[Swift-devel] Re: coaster on EC2 (error log)

Yi Zhu yizhu at cs.uchicago.edu
Tue Apr 27 14:54:49 CDT 2010


Hi Mihael

Thanks! You are absolutely right.  In the mean time, I found there is a 
"EC /number" /  line at the end of the coaster log, I assume it indicate 
a error code, then I tried to played with the coaster with different 
parameter of job provider and get the following result:


1) running without coaster --- gt2 + ssh +pbs (successful)

<filesystem provider="ssh" url="ec2-204-236-204-71.compute-1.amazonaws.co\
m"/>
<jobmanager universe="vanilla" url="ec2-204-236-204-71.compute-1.amazonaw\
s.com/jobmanager-pbs" major="2" />

2) running without coaster --- gt2 + gridftp + pbs(successful)

<gridftp url="gsiftp://ec2-204-236-204-71.compute-1.amazonaws.com"/>
<jobmanager universe="vanilla" url="ec2-204-236-204-71.compute-1.amazonaw\
s.com/jobmanager-pbs" major="2" />

3) coaster + gt2+ gridftp + pbs (failed)

sites.xml

<pool handle="ec2">
<execution provider="coaster" url="ec2-204-236-204-71.compute-1.amazonaws\
.com" jobmanager="gt2:gt2:pbs"/>

<profile namespace="globus" key="workersPerNode">1</profile>
<profile namespace="globus" key="slots">1</profile>
<profile namespace="globus" key="nodeGranularity">5</profile>
<profile namespace="globus" key="maxNodes">2</profile>
<profile namespace="karajan" key="jobThrottle">1</profile>
<profile namespace="karajan" key="initialScore">10000</profile>

<gridftp url="gsiftp://ec2-204-236-204-71.compute-1.amazonaws.com"/>
<workdirectory>/home/torqueuser/swiftwork</workdirectory>
</pool>

screen output:

-bash-3.2$ swift -tc.file tc.test.data -sites.file sshpbscoast.xml 
first.swift
Swift svn swift-r3276 (swift modified locally) cog-r2739 (cog modified 
locally)

**Information shown:**
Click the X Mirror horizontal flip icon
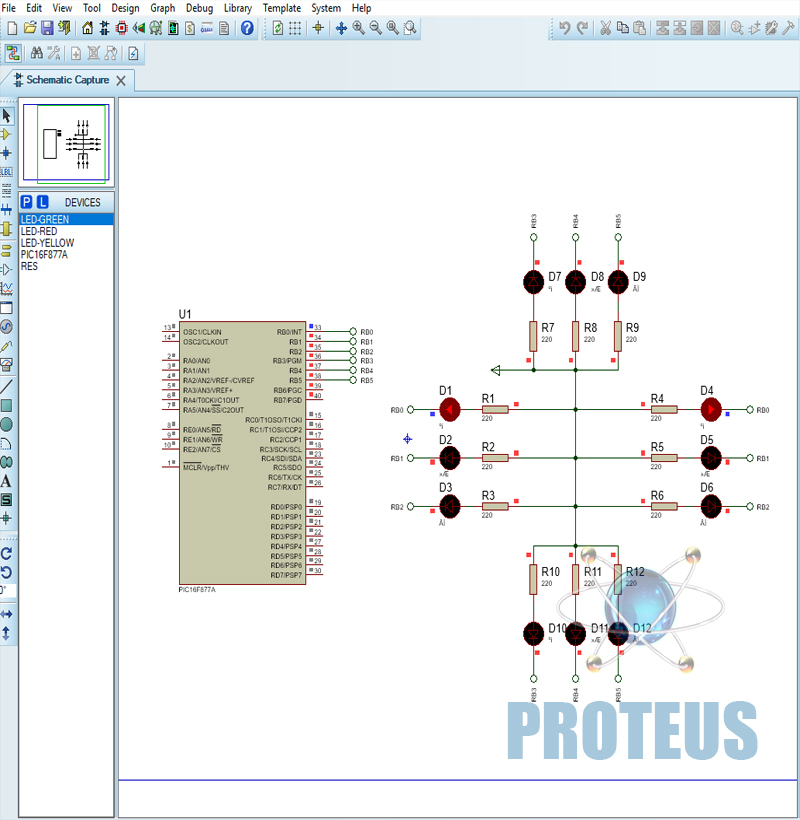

**Requests:**
**A)** Duplicate the part of the coaster-on-EC2 message that opens with the words containing "Thanks! You are" and closes with "ssh +pbs (successful)".
**B)** Please pick up the coaster-on-EC2 message after its final line and keep writing it.

**Final answers:**
**A)**
Thanks! You are absolutely right.  In the mean time, I found there is a 
"EC /number" /  line at the end of the coaster log, I assume it indicate 
a error code, then I tried to played with the coaster with different 
parameter of job provider and get the following result:


1) running without coaster --- gt2 + ssh +pbs (successful)

**B)**
RunID: 20100427-1449-gfryv636
Progress:
Progress:  Stage in:1
Progress:  Submitted:1
Progress:  Active:1
Failed to transfer wrapper log from first-20100427-1449-gfryv636/info/h 
on ec2
Progress:  Failed:1
Execution failed:
         Exception in echo:
Arguments: [Hello, world!]
Host: ec2
Directory: first-20100427-1449-gfryv636/jobs/h/echo-hveu16rj
stderr.txt:

stdout.txt:

----

Caused by:
         Task failed: Error submitting block task
org.globus.cog.abstraction.impl.common.task.TaskSubmissionException: 
Cannot submit job
         at 
org.globus.cog.abstraction.impl.execution.gt2.JobSubmissionTaskHandler.submitSingleJob(JobSubmissionTaskHandler.java:146)
         at 
org.globus.cog.abstraction.impl.execution.gt2.JobSubmissionTaskHandler.submit(JobSubmissionTaskHandler.java:100)
         at 
org.globus.cog.abstraction.impl.common.AbstractTaskHandler.submit(AbstractTaskHandler.java:46)
         at 
org.globus.cog.abstraction.impl.common.task.ExecutionTaskHandler.submit(ExecutionTaskHandler.java:50)
         at 
org.globus.cog.abstraction.coaster.service.job.manager.BlockTaskSubmitter.run(BlockTaskSubmitter.java:66)
Caused by: org.globus.gram.GramException: Data transfer to the server 
failed [Caused by: Authentication failed [Caused by: Failure unspecified 
at GSS-API level [Caused by: Unknown CA]]]
         at org.globus.gram.Gram.request(Gram.java:334)
         at org.globus.gram.GramJob.request(GramJob.java:262)
         at 
org.globus.cog.abstraction.impl.execution.gt2.JobSubmissionTaskHandler.submitSingleJob(JobSubmissionTaskHandler.java:134)
         ... 4 more

Cleaning up...
Shutting down service at https://10.251.214.179:50260
Got channel MetaChannel: 499668036 -> GSSSChannel-01006506816(1)
+ Done
-bash-3.2$

coaster log:

[...]
EC 13


since I can submit job to gt2 via swift successfully, it should not have 
any authentication issues to gt2,  but when I changed the provider to 
coaster, I got  [Unknown CA] error,  is it because of  any possible 
authentication issue between coaster server node and gt2?

-Yi Zhu




On 4/27/2010 1:59 PM, Mihael Hategan wrote:
> On Tue, 2010-04-27 at 13:18 -0500, Yi Zhu wrote:
>
>    
>> I also checked the coaster log in server node, it shows it need a
>> binary file called gmd5sum,
>>      
> It shows it looked for gmd5sum and didn't find it. So it tries md5sum
> instead. I believe gmd5sum is the default on OS X and the reason why it
> looks for it. In any event, if the coaster process doesn't fail saying
> "didn't find gmd5sum or md5sum", then that's likely not your problem,
> and judging from the log below which says "Computed checksum...", md5sum
> was found.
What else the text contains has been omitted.